The aetiology of SHS remains unclear; however, stress responses,7 which can trigger inflammation,64 are the primarily recognized mechanism. We previously demonstrated that SHS is associated with mRNA expression of glucocorticoid receptors in lymphocytes, which has been implicated in inflammatory responses.11 Increasing evidence has demonstrated that the disturbance of the intestinal microbiota can lead to systemic inflammation.65 In addition, different intestinal microbiota between the healthy and SHS individuals were identified in terms of the relative abundance of specific genera. Given these findings, abnormalities in intestinal microbiota might shape chronic inflammation in the gut, which subsequently leads to SHS. It highlights the association of specific taxa with SHS, and the identification of the underlying role of this altered commensal intestinal microbiota could supply novel diagnostic or therapeutic strategies.

There are several limitations in our study that may influence the results. First, in this study, we included more females than males, which might introduce selection bias in the association between intestinal microbiota and SHS. The prevalence of SHS is higher in females than that in males, and the response rate in faecal sample collection is also higher in females than in males. To increase the comparability between groups, we matched SHS cases and controls using propensity score matching based on age, gender and BMI. Second, the design of a case-control study based on a cross-sectional study makes it inevitable to avoid selection bias and may overestimate the accuracy of diagnosis for SHS. Third, the diet of participants, the main associated factor of the intestinal microbiota,66 was not controlled, which might introduce confounding bias. Forth, the cortisol and adrenaline/noradrenaline, the only known measurable biochemical parameter of SHS, were not included in our study. Finally, the sample size of our study is relatively small, resulting in the absence of statistical power. Therefore, further cohort studies with larger sample sizes are needed to explore the causal association between SHS and the intestinal microbiota.

5 CONCLUSION

In this case-control study with a relatively small sample size, we first demonstrated that the intestinal microbiota is associated with SHS. Alteration of intestinal microbiota occurs with SHS, an early stage of disease, which might shed light on the importance of intestinal microbiota in the primary prevention of NCDs.

ACKNOWLEDGEMENTS

This work was supported by grants from the National Natural Science Foundation of China (NSFC) (81673247 and 81872682), the Joint Project of the NSFC and the Australian National Health & Medical Research Council (NHMRC) (NSFC 81561128020, NHMRCAPP1112767).

    CONFLICT OF INTEREST

    The authors declare no conflicts of interest associated with this study.
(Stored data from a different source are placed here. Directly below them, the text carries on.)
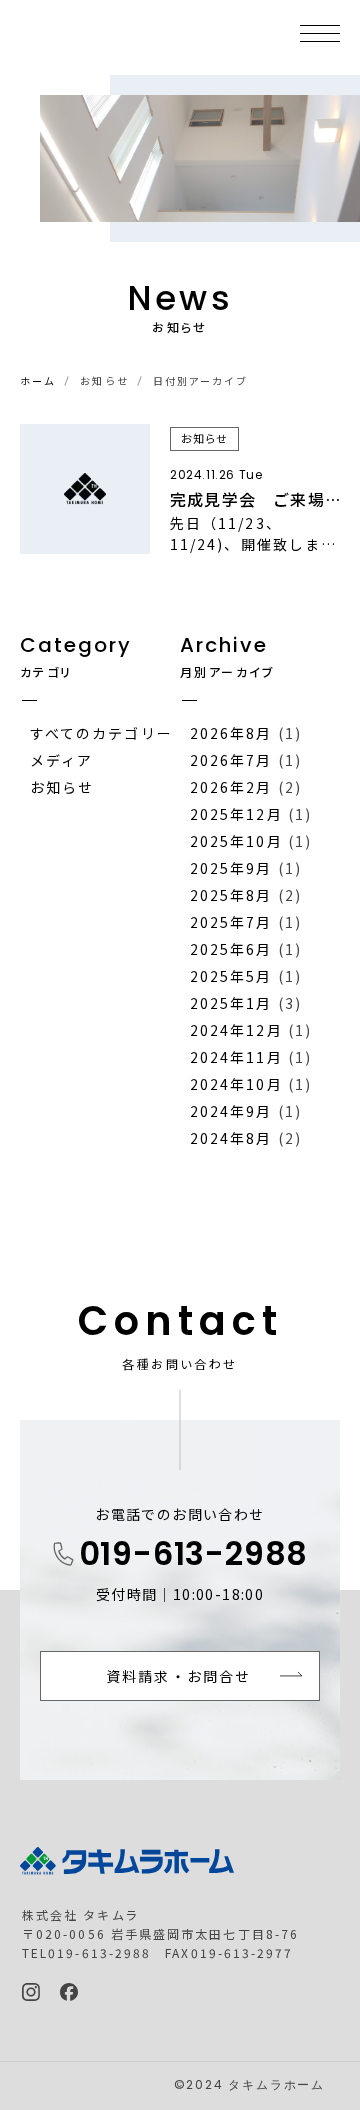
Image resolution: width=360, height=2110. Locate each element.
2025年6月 (231, 949)
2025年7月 (231, 922)
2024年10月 (236, 1084)
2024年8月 (231, 1138)
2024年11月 (236, 1057)
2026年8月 (231, 733)
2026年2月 (231, 787)
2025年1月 (231, 1003)
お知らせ (62, 787)
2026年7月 (231, 760)
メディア (61, 760)
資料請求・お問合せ (178, 1676)
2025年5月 (231, 976)
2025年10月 (236, 841)
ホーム (38, 380)
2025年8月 (231, 895)
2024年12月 (236, 1030)
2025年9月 (231, 868)
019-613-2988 (194, 1557)
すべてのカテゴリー (101, 733)
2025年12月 (236, 814)
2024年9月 (231, 1111)
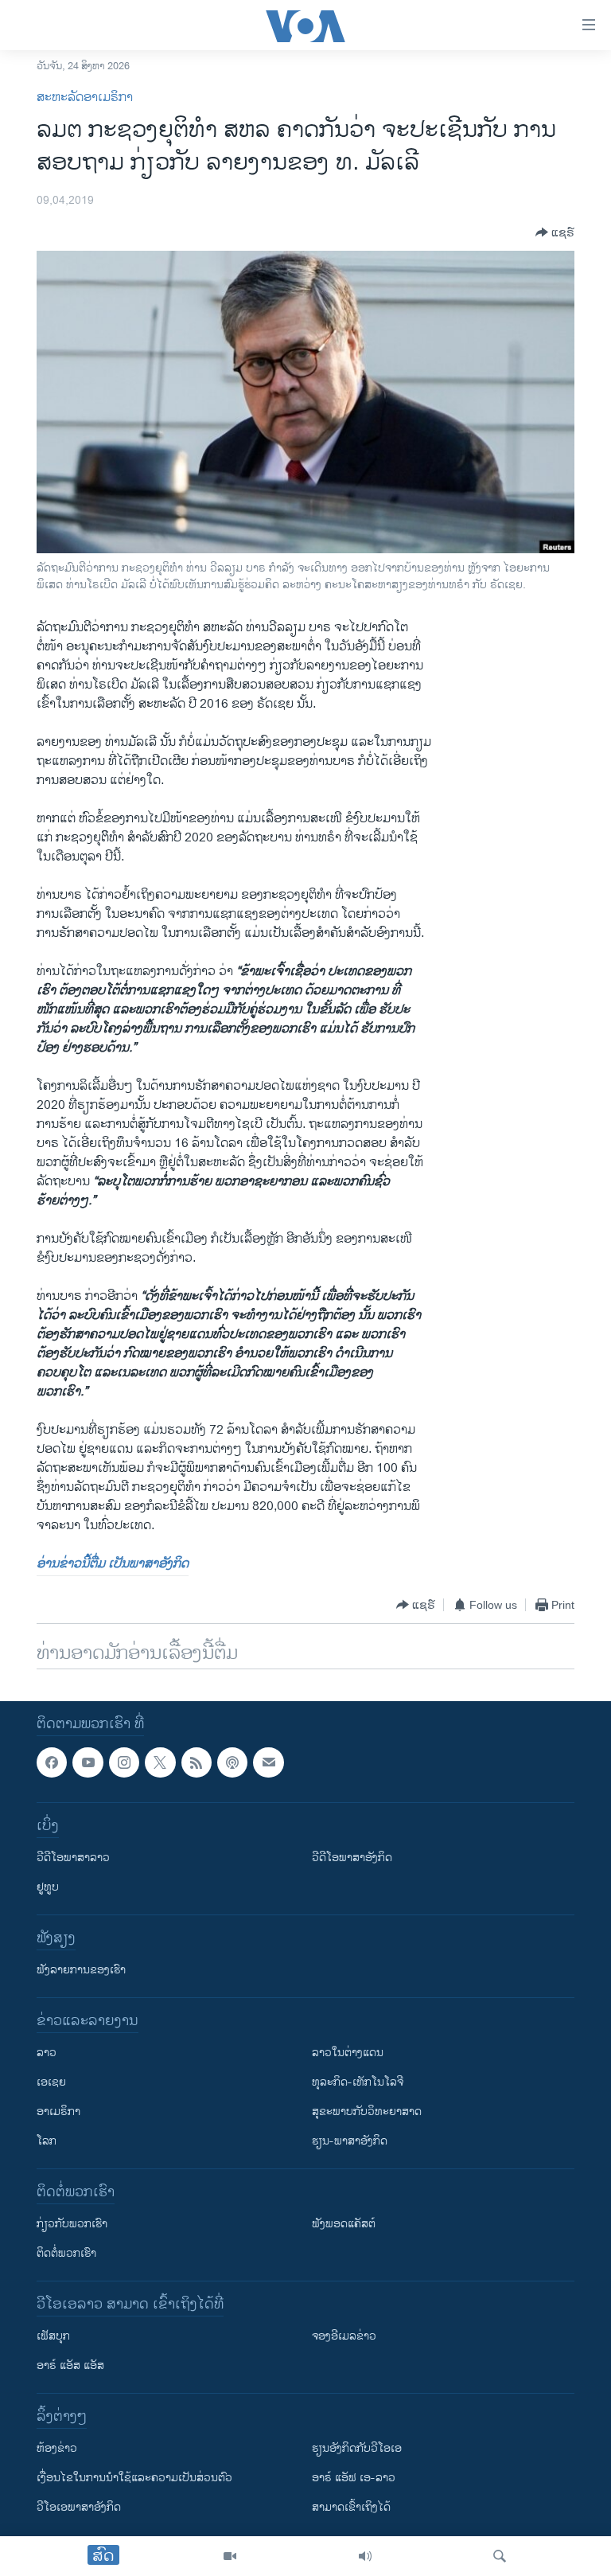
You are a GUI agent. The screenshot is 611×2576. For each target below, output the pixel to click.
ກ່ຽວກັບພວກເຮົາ (72, 2224)
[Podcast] (232, 1762)
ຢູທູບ (48, 1887)
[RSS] (196, 1762)
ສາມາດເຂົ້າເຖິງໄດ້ (351, 2508)
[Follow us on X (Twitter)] (160, 1762)
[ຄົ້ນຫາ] (499, 2556)
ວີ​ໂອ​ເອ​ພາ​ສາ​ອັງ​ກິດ (79, 2508)
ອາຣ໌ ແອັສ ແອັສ (70, 2366)
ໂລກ (46, 2141)
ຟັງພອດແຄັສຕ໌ (344, 2224)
    AUTHORS’ CONTRIBUTIONS

    YW and WW contributed to the study design and concepts. QS, HL, XM, JL and JXZ contributed to the literature research. QS, HW, JZ, QL, HL and XX contributed to the data acquisition. QS, JZ, JL, QT, MS and QL contributed to the statistical analysis of data. QS, XZ, LW and WC contributed to the manuscript preparation. QS and YW contributed to the manuscript editing. All authors approved the manuscript.

    DATA AVAILABILITY STATEMENT

    The data that support the findings of this study are available from the corresponding author upon reasonable request.